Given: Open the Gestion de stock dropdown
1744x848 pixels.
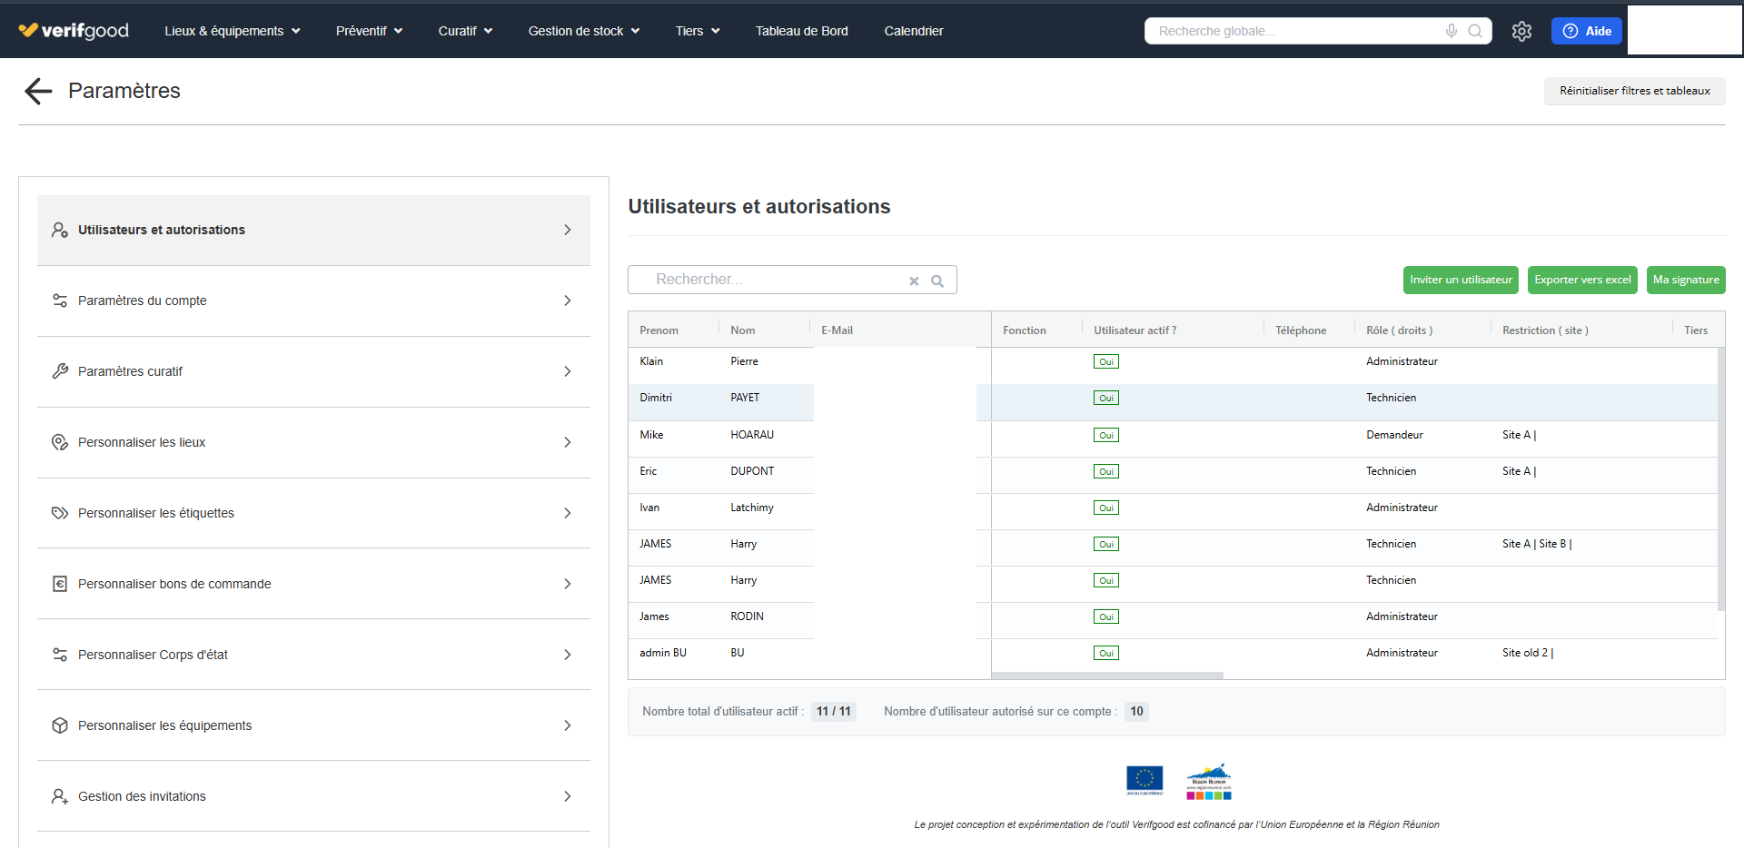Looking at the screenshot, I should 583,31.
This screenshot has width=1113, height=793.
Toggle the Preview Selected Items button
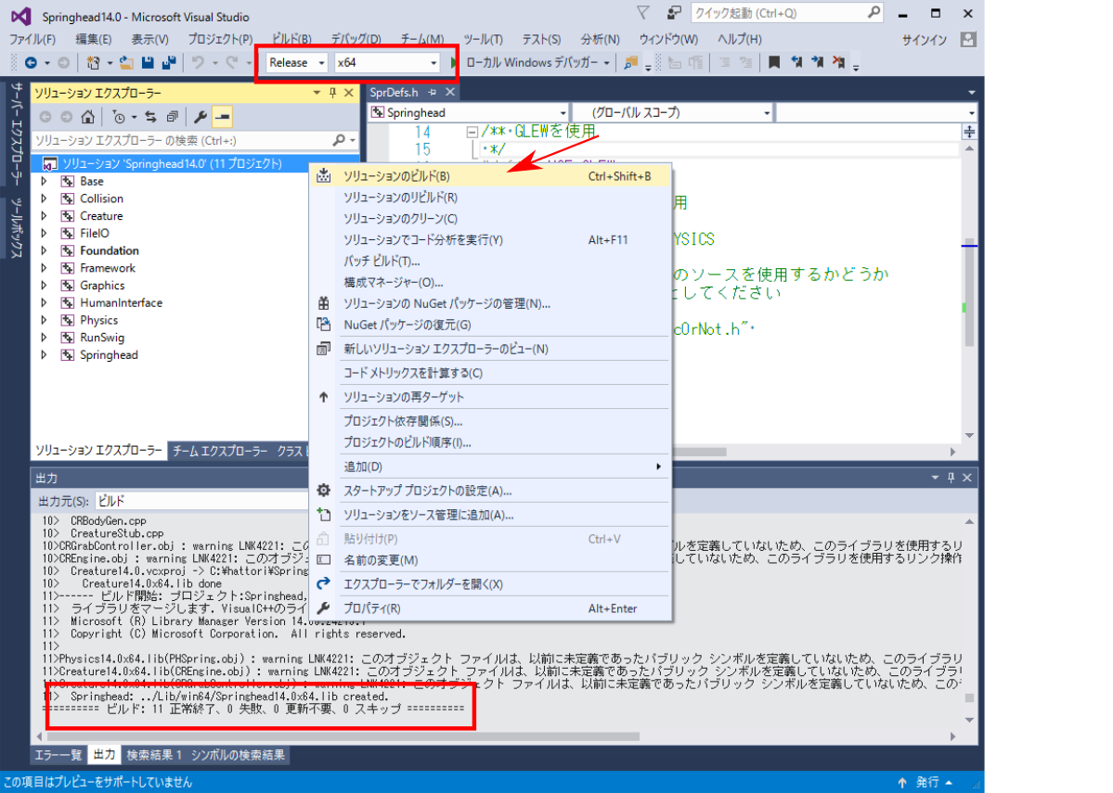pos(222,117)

----

*REQUIRED WORK*. Would you print the whole listing exactly, omitting the pictures?

*ANSWER SECTION*.
Given: Open the Gestion de stock dropdown
1744x848 pixels.
Looking at the screenshot, I should 583,31.
This screenshot has width=1113, height=793.
Toggle the Preview Selected Items button
pos(222,117)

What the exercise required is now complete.